▶ [GIVEN TASK]
Format the rows from the line containing "Given: Toggle the sidebar visibility button" through the end of the rows as a numbered list, leaving out blank lines.

▶ [DATA ROWS]

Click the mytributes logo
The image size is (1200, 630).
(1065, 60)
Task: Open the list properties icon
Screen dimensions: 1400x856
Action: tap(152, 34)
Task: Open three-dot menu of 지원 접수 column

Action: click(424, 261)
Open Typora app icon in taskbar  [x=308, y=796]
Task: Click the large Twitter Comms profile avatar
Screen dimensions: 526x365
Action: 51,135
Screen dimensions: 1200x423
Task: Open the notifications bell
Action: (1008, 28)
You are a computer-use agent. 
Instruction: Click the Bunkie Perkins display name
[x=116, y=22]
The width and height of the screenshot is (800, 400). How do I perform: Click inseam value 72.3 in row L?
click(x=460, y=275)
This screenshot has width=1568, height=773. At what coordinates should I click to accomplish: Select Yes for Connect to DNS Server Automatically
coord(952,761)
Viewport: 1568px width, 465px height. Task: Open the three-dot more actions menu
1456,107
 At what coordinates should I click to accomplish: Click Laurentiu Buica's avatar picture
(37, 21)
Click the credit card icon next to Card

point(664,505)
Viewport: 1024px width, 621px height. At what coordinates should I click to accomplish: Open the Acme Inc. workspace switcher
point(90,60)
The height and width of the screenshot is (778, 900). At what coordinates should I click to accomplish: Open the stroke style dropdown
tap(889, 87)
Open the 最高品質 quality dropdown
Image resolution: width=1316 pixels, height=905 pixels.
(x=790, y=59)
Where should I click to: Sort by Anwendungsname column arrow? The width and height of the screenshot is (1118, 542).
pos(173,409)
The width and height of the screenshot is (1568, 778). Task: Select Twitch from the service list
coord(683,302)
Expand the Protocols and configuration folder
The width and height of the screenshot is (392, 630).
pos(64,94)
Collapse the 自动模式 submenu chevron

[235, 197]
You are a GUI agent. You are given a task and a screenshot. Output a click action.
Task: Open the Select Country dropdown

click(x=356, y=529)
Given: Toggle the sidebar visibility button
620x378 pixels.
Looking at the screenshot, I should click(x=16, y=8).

▶ [THE RESULT]
1. Given: Toggle the sidebar visibility button
2. 620x378 pixels.
3. Looking at the screenshot, I should click(x=16, y=8).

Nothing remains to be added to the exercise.